[ASSIGNMENT] Once the line containing "You are a GUI" is found, please copy it and all lines after it through the end of the records, exactly, leaving out pictures.

[MATERIAL SHOWN]
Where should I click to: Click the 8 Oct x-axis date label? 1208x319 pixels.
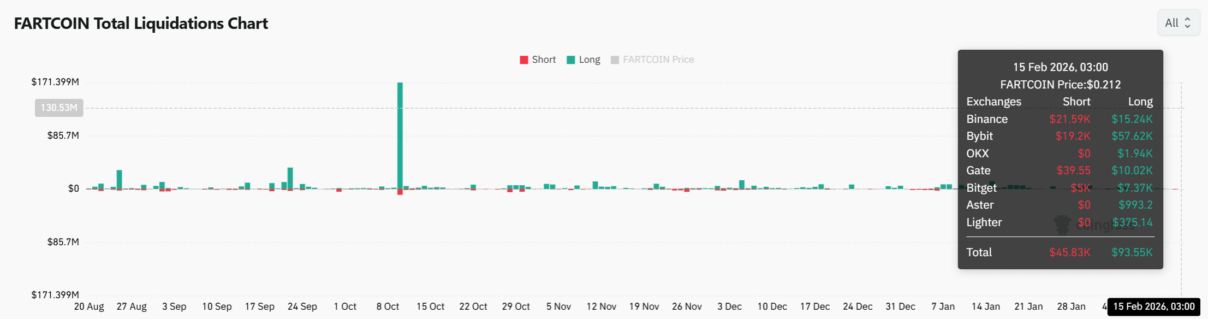[x=388, y=306]
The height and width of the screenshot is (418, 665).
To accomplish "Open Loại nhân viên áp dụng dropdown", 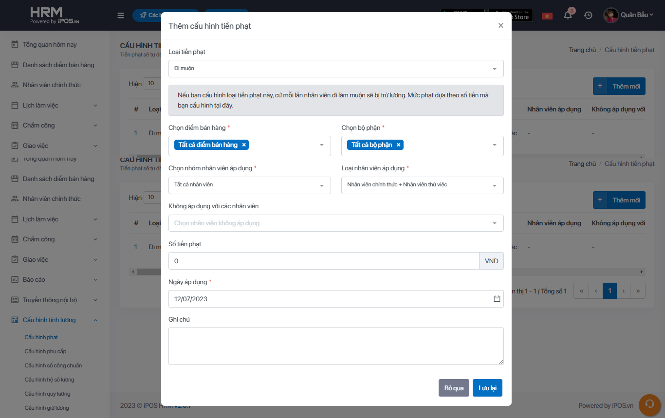I will click(x=422, y=185).
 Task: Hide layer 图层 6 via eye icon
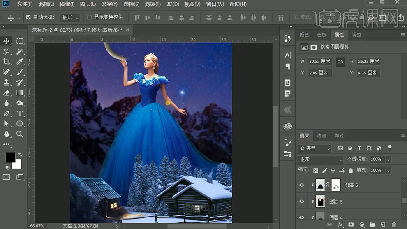(302, 185)
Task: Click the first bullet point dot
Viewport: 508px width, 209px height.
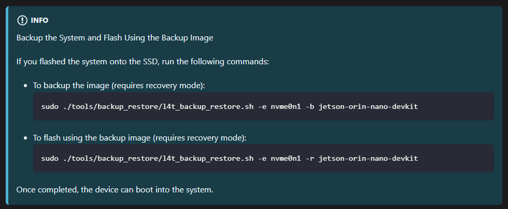Action: coord(25,86)
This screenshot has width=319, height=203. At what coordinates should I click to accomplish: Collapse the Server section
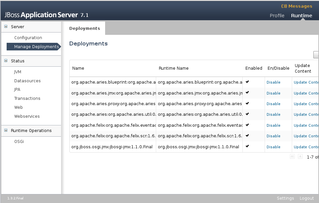[x=6, y=27]
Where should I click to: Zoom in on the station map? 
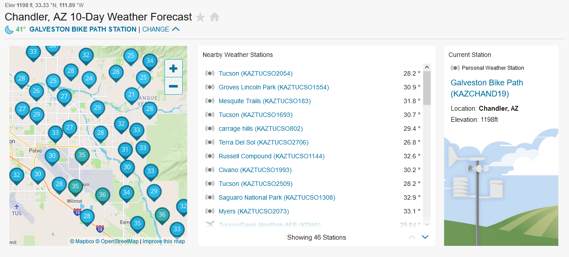coord(173,68)
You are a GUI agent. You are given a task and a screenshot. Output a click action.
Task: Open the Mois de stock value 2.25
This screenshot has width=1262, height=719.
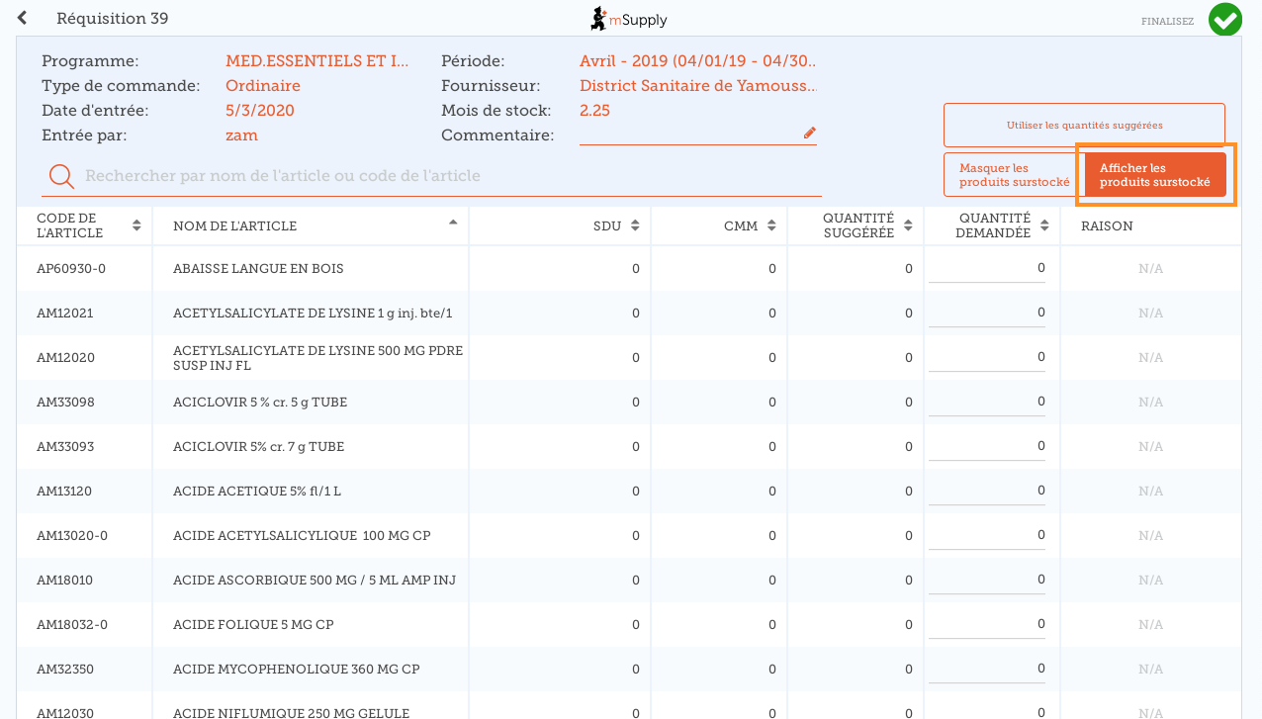[594, 111]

[ANSWER AREA]
You are a GUI agent. You are given a task and a screenshot. Output a click action.
Task: Open the Mois de stock value 2.25
This screenshot has width=1262, height=719.
[594, 111]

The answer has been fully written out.